In general rounding techniques are well documented. It is not my view. Xilinx and Intel filter ips for example give many options for the FPGA user to choose from:

search for output rounding @:

https://www.xilinx.com/support/documents/ip_docume...


or see this verbose source:

https://www.eetimes.com/an-introduction-to-differe...

[ - ]
Reply by yatesJuly 4, 2023
Kaz,I concede that I may not have been adhering to strict definitions and terminology. Both Wannamaker ([1]) and Widrow et al. ([2]) define a quantizer as the familiar stair-step transfer function, and a quantized system as a composite system of quantizer and dither (for example). If that is your argument, then it is conceded. I was referring to quantized systems.

However, regardless of terminology, it is a fact that quantizers alone, regardless of the type of rounding performed, can have poor performance with regard to average DC error, hence my consideration of quantized systems.

[1] Robert A. Wannamaker. “The Theory of Dithered Quantization”. In: Ph.D. Thesis University of Waterloo Applied Mathematics Department (1997).

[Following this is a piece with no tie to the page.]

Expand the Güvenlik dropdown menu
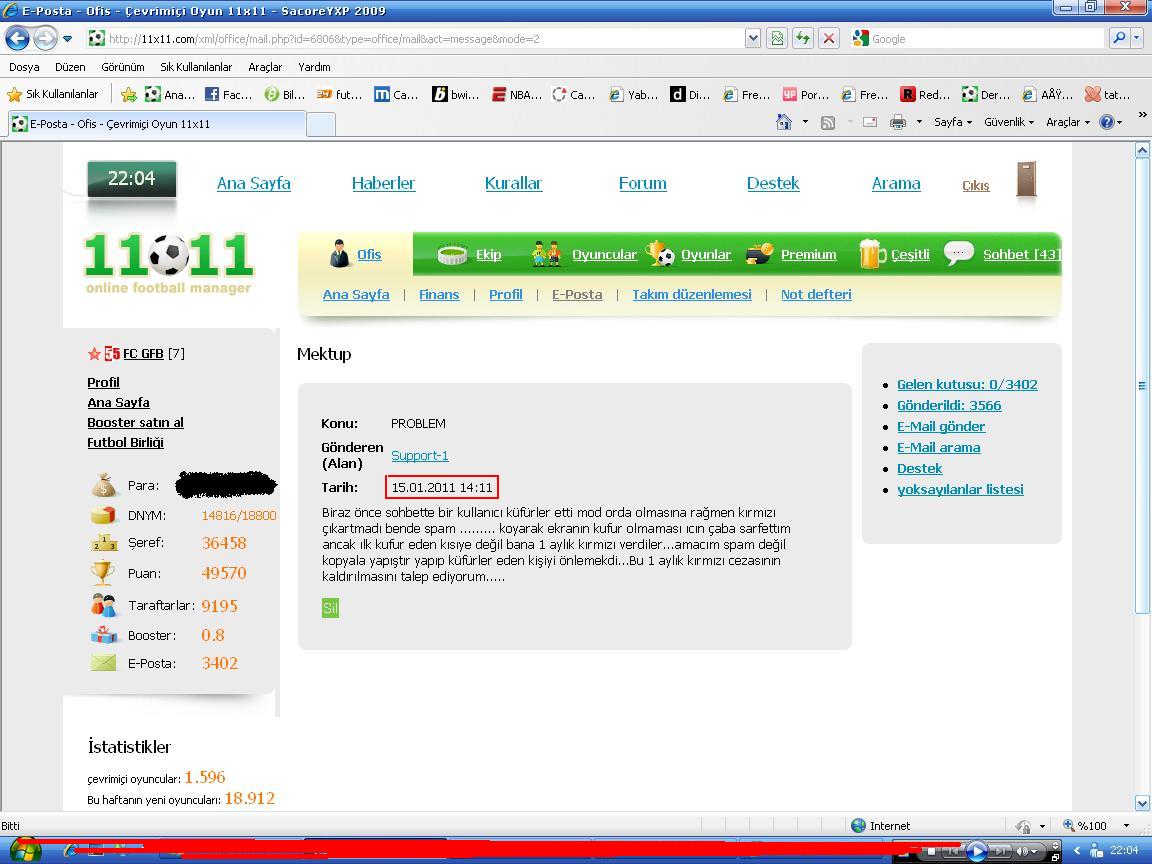The image size is (1152, 864). click(x=1008, y=122)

[2] Bernard Widrow and István Kollár. Quantization Noise: Roundoff Error in Digital Computation, Signal Processing, Control, and Communications. Cambridge University Press, 2008.

[ - ]
Reply by kazJuly 4, 2023

Randy,

I see your view point.

I focused on dc bias only. You focused on dc bias and the re-quantization error per se. That is true. Even with ideal rounding and trivial dc bias the + q/2 error is generated per each and every value and varies with value distance from rounded step. Thanks for your ideas.

[ - ]
Reply by Rick LyonsJuly 4, 2023

Hi Paul.

I should make it clear here that I did not invent the filter in my book's Figure 13-65(b). Many years ago I first heard about that filter on the comp.dsp newsgroup:

http://dspguru.com/dsp/tricks/fixed-point-dc-block...

 

[ - ]
Reply by yatesJuly 4, 2023

swirhun,

I took a look at Figure 13.65(b) and the signs involved in the quantization feedback are correct. As shown it implements a noise transfer function $$Y(z)/Q(z) = 1 - z^{-1}$$. 

That architecture does have known susceptabilities to overflows, however. Without knowing your exact C++ code and the exact input signal, I can't comment if you're encountering one of those susceptibilities or something else is going on.